Problem to solve:
Go through the entries and write each one out again unchanged.

------ Given data

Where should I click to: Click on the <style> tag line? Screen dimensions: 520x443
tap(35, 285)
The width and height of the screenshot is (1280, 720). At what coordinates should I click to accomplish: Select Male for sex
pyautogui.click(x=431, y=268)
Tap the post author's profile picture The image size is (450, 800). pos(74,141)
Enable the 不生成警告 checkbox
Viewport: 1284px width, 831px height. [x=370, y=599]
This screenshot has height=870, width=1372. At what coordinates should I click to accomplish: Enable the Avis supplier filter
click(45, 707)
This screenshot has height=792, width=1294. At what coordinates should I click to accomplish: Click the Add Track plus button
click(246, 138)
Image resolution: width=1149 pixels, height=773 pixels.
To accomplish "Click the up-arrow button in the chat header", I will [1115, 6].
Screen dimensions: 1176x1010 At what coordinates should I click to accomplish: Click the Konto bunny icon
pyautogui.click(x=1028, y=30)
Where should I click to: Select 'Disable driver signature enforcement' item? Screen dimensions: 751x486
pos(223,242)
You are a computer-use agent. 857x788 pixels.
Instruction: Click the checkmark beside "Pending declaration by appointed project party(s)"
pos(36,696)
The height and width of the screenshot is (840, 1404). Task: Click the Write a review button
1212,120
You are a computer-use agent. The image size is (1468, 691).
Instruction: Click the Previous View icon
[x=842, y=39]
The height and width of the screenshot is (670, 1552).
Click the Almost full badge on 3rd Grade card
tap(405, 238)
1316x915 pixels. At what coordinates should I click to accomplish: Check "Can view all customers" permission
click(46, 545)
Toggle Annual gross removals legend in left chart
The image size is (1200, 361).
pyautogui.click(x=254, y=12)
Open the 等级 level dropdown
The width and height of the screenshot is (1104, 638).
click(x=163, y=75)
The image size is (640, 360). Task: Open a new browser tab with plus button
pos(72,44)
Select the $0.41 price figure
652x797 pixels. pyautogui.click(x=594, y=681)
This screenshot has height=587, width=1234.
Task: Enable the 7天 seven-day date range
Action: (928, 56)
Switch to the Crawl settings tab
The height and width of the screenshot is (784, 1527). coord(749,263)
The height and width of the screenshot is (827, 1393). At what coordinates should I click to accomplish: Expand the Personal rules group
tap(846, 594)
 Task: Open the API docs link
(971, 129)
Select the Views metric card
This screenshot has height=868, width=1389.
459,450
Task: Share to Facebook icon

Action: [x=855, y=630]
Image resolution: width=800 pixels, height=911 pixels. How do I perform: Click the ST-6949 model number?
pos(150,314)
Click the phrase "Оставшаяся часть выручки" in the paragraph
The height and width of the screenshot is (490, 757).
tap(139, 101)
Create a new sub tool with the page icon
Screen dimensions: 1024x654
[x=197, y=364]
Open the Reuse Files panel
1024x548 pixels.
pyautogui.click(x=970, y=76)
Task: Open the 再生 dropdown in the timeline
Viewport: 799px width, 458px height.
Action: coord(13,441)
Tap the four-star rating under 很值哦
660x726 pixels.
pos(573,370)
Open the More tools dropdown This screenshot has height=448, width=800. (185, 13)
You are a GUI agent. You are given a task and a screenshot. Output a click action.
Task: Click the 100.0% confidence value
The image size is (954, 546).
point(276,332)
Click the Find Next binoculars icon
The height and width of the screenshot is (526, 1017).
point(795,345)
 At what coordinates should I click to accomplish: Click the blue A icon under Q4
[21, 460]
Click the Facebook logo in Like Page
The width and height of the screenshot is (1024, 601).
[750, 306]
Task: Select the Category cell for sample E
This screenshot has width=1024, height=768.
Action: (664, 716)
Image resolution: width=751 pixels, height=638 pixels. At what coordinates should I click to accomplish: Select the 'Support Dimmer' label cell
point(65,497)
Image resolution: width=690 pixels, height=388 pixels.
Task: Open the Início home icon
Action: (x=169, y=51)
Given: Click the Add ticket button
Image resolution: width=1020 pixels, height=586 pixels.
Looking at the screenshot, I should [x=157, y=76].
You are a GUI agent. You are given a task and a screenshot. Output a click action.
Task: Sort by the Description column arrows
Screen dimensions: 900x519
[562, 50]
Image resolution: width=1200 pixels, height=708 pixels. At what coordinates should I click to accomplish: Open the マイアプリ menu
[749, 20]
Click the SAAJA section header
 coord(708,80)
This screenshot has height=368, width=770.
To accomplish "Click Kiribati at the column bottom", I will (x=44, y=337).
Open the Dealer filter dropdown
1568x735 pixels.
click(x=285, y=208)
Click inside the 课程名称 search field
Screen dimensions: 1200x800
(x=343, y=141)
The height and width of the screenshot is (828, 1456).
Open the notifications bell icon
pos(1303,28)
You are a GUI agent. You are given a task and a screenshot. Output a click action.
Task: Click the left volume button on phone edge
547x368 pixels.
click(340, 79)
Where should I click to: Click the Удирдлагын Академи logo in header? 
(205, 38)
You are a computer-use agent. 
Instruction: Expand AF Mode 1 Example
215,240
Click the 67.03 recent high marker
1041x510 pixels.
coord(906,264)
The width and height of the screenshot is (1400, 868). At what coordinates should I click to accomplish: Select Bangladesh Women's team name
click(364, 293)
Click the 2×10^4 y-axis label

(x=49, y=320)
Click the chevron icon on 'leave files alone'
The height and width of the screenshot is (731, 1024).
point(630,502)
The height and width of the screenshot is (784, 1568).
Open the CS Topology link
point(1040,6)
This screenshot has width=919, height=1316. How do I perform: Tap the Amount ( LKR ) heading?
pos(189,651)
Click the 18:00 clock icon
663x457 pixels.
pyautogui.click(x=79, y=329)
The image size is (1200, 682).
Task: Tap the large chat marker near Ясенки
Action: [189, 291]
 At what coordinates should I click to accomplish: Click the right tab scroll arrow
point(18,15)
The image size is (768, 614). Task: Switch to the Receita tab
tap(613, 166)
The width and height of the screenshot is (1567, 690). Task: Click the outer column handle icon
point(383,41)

------------

Answer to the problem:
Where should I click to: Click on the <style> tag line? Screen dimensions: 520x443
tap(35, 285)
The width and height of the screenshot is (1280, 720). At what coordinates should I click to accomplish: Select Male for sex
pyautogui.click(x=431, y=268)
Tap the post author's profile picture The image size is (450, 800). pos(74,141)
Enable the 不生成警告 checkbox
Viewport: 1284px width, 831px height. [x=370, y=599]
This screenshot has height=870, width=1372. At what coordinates should I click to accomplish: Enable the Avis supplier filter
click(45, 707)
This screenshot has height=792, width=1294. At what coordinates should I click to accomplish: Click the Add Track plus button
click(246, 138)
Image resolution: width=1149 pixels, height=773 pixels.
To accomplish "Click the up-arrow button in the chat header", I will [1115, 6].
Screen dimensions: 1176x1010 At what coordinates should I click to accomplish: Click the Konto bunny icon
pyautogui.click(x=1028, y=30)
Where should I click to: Select 'Disable driver signature enforcement' item? Screen dimensions: 751x486
pos(223,242)
You are a computer-use agent. 857x788 pixels.
Instruction: Click the checkmark beside "Pending declaration by appointed project party(s)"
pos(36,696)
The height and width of the screenshot is (840, 1404). Task: Click the Write a review button
1212,120
You are a computer-use agent. The image size is (1468, 691).
Instruction: Click the Previous View icon
[x=842, y=39]
The height and width of the screenshot is (670, 1552).
Click the Almost full badge on 3rd Grade card
tap(405, 238)
1316x915 pixels. At what coordinates should I click to accomplish: Check "Can view all customers" permission
click(46, 545)
Toggle Annual gross removals legend in left chart
The image size is (1200, 361).
pyautogui.click(x=254, y=12)
Open the 等级 level dropdown
The width and height of the screenshot is (1104, 638).
click(x=163, y=75)
The image size is (640, 360). Task: Open a new browser tab with plus button
pos(72,44)
Select the $0.41 price figure
652x797 pixels. pyautogui.click(x=594, y=681)
This screenshot has height=587, width=1234.
Task: Enable the 7天 seven-day date range
Action: (928, 56)
Switch to the Crawl settings tab
The height and width of the screenshot is (784, 1527). coord(749,263)
The height and width of the screenshot is (827, 1393). At what coordinates should I click to accomplish: Expand the Personal rules group
tap(846, 594)
 Task: Open the API docs link
(971, 129)
Select the Views metric card
This screenshot has height=868, width=1389.
459,450
Task: Share to Facebook icon

Action: [x=855, y=630]
Image resolution: width=800 pixels, height=911 pixels. How do I perform: Click the ST-6949 model number?
pos(150,314)
Click the phrase "Оставшаяся часть выручки" in the paragraph
The height and width of the screenshot is (490, 757).
tap(139, 101)
Create a new sub tool with the page icon
Screen dimensions: 1024x654
[x=197, y=364]
Open the Reuse Files panel
1024x548 pixels.
pyautogui.click(x=970, y=76)
Task: Open the 再生 dropdown in the timeline
Viewport: 799px width, 458px height.
Action: coord(13,441)
Tap the four-star rating under 很值哦
660x726 pixels.
pos(573,370)
Open the More tools dropdown This screenshot has height=448, width=800. (185, 13)
You are a GUI agent. You are given a task and a screenshot. Output a click action.
Task: Click the 100.0% confidence value
The image size is (954, 546).
point(276,332)
Click the Find Next binoculars icon
The height and width of the screenshot is (526, 1017).
point(795,345)
 At what coordinates should I click to accomplish: Click the blue A icon under Q4
[21, 460]
Click the Facebook logo in Like Page
The width and height of the screenshot is (1024, 601).
[750, 306]
Task: Select the Category cell for sample E
This screenshot has width=1024, height=768.
Action: (664, 716)
Image resolution: width=751 pixels, height=638 pixels. At what coordinates should I click to accomplish: Select the 'Support Dimmer' label cell
point(65,497)
Image resolution: width=690 pixels, height=388 pixels.
Task: Open the Início home icon
Action: (x=169, y=51)
Given: Click the Add ticket button
Image resolution: width=1020 pixels, height=586 pixels.
Looking at the screenshot, I should [x=157, y=76].
You are a GUI agent. You are given a task and a screenshot. Output a click action.
Task: Sort by the Description column arrows
Screen dimensions: 900x519
[562, 50]
Image resolution: width=1200 pixels, height=708 pixels. At what coordinates should I click to accomplish: Open the マイアプリ menu
[749, 20]
Click the SAAJA section header
 coord(708,80)
This screenshot has height=368, width=770.
To accomplish "Click Kiribati at the column bottom", I will (x=44, y=337).
Open the Dealer filter dropdown
1568x735 pixels.
click(x=285, y=208)
Click inside the 课程名称 search field
Screen dimensions: 1200x800
(x=343, y=141)
The height and width of the screenshot is (828, 1456).
Open the notifications bell icon
pos(1303,28)
You are a GUI agent. You are given a task and a screenshot. Output a click action.
Task: Click the left volume button on phone edge
547x368 pixels.
click(340, 79)
Where should I click to: Click the Удирдлагын Академи logo in header? 
(205, 38)
You are a computer-use agent. 
Instruction: Expand AF Mode 1 Example
215,240
Click the 67.03 recent high marker
1041x510 pixels.
coord(906,264)
The width and height of the screenshot is (1400, 868). At what coordinates should I click to accomplish: Select Bangladesh Women's team name
click(364, 293)
Click the 2×10^4 y-axis label

(x=49, y=320)
Click the chevron icon on 'leave files alone'
The height and width of the screenshot is (731, 1024).
point(630,502)
The height and width of the screenshot is (784, 1568).
Open the CS Topology link
point(1040,6)
This screenshot has width=919, height=1316. How do I perform: Tap the Amount ( LKR ) heading?
pos(189,651)
Click the 18:00 clock icon
663x457 pixels.
pyautogui.click(x=79, y=329)
The image size is (1200, 682).
Task: Tap the large chat marker near Ясенки
Action: [189, 291]
 At what coordinates should I click to accomplish: Click the right tab scroll arrow
point(18,15)
The image size is (768, 614). Task: Switch to the Receita tab
tap(613, 166)
The width and height of the screenshot is (1567, 690). Task: Click the outer column handle icon
point(383,41)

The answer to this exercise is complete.